§ **Passage extrait**
● ● ● ● ● ● ●
Après avoir proposé à Alain Juppé et à François Hollande cette fonction très importante de contrepouvoir, et après des rumeurs concernant Anne-Marie Idrac ou encore Alain Lamassoure, Nicolas Sarkozy a opté finalement pour la compétence et l’ouverture politique en désignant Didier Migaud. L’objectif d’une République irréprochable est en bonne voie.
L’indépendance et la compétence de Didier Migaud, qui voit ainsi consacrer son action politique, ne peuvent mettre en doute la pertinence de cette nomination politique, tout comme le soutien de Nicolas Sarkozy à Dominique Strauss-Kahn pour le poste de directeur général du Fonds monétaire international (FMI).
Deux réactions parmi d’autres
Parmi les nombreuses réactions qu’a suscitées cette nomination, notons-en deux.
Celle du député-maire de Drancy Jean-Christophe Lagarde, président exécutif du Nouveau centre : « En nommant M. Migaud à la tête de l’institution de contrôle des comptes publics, le Président de la République nous fait franchir un pas de plus vers une démocratie réelle, loin de ce que depuis 1958 certains ont pu appeler à juste titre la République des copains et des coquins. ».
Et celle discordante du député-maire de Vannes, François Goulard (ancien soutien de François Bayrou en 2007 et proche de Dominique de Villepin) qui craint une manœuvre politique par l’instrumentalisation de la haute institution : « Le problème est de nommer à la tête d’une juridiction un homme politique. Séguin était issu de la Cour des Comptes. ».
Parmi les prédécesseurs de Didier Migaud, il y a aussi l’ancien ministre Pierre Joxe qui quittera le 28 février 2010 le Conseil Constitutionnel dont le renouvellement est annoncé ce 24 février 2010.
● ● ● ● ● ● ●
§ **Données répertoriées**
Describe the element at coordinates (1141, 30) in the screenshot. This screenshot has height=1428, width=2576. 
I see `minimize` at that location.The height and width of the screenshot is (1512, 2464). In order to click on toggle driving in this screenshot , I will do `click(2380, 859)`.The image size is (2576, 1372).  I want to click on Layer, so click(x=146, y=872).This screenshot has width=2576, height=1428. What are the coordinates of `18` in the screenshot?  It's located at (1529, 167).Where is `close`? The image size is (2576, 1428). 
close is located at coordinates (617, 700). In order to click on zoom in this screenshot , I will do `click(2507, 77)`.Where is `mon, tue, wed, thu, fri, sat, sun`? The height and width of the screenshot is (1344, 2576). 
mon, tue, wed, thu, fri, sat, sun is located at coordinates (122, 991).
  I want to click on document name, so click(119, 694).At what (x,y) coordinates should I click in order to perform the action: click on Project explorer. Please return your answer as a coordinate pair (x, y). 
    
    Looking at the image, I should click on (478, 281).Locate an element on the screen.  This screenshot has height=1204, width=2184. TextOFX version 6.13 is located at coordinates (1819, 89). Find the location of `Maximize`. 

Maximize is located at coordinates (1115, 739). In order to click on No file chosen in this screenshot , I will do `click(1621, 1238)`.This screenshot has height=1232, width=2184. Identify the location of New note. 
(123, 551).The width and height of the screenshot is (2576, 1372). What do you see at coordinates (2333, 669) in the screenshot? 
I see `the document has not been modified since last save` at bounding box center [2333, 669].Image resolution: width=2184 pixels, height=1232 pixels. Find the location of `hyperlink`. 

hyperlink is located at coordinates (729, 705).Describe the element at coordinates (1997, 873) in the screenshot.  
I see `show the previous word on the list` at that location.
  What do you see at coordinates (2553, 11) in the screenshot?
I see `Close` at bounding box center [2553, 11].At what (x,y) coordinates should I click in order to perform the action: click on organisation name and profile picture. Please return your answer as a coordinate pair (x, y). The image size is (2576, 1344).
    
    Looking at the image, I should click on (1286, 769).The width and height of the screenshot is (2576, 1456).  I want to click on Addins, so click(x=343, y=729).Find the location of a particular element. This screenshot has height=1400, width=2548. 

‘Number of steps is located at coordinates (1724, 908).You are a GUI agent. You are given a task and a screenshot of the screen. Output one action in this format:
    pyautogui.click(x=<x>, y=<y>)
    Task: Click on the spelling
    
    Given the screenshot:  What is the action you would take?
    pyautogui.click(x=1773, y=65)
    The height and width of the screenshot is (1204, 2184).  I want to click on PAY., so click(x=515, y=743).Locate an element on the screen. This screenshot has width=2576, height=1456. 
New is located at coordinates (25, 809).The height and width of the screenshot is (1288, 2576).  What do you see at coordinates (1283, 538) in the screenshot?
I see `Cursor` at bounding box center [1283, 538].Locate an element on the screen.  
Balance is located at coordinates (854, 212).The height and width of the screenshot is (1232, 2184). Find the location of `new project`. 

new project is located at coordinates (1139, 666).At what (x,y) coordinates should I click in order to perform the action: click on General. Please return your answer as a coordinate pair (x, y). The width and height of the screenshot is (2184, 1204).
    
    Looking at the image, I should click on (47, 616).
● ● ● ● ● ● ●
§ **Consigne**
Poursuivez le passage sur la nomination de Didier Migaud, placé avant les données, en reprenant juste après sa dernière phrase.

§ **Réponse**
Succession en Isère
Quant aux trois mandats que Didier Migaud abandonne en Isère, nul doute qu’une profonde réorganisation des rapports de force au sein des socialistes isérois va rapidement s’opérer, probablement au bénéfice d’André Vallini.
Son principal mandat, la présidence de la communauté d’agglomération de Grenoble, va être disputé certainement entre Michel Destot (député-maire de Grenoble), Geneviève Fioraso (députée, première adjointe de Grenoble et première vice-présidente), Christophe Ferrari (jeune maire de Pont-de-Claix), Marc Baïetto (maire d’Eybens et conseiller général, président des transports grenoblois) et Michel Issindou (député-maire de Gières).
Pas vassal de l’Élysée
Grenoble est sous les projecteurs de la politique nationale grâce aux performances d’un de ses plus talentueux élus, Didier Migaud, et à l’habile poursuite de l’ouverture politique décidée par Nicolas Sarkozy. On peut être sûr que Didier Migaud sera d’une indépendance à toute épreuve et ne sera pas le vassal de l’Élysée. Comme son prédécesseur. La Cour des Comptes en sort renforcée dans sa mission de contrôle de l’argent public. La République ne pourra qu’y gagner.
Aussi sur le blog.
Sylvain Rakotoarison (24 février 2010)
Pour aller plus loin :
L’ouverture politique.
Nominations au Conseil Constitutionnel.
L’amertume de Pierre Joxe.
Zoom sur le PS.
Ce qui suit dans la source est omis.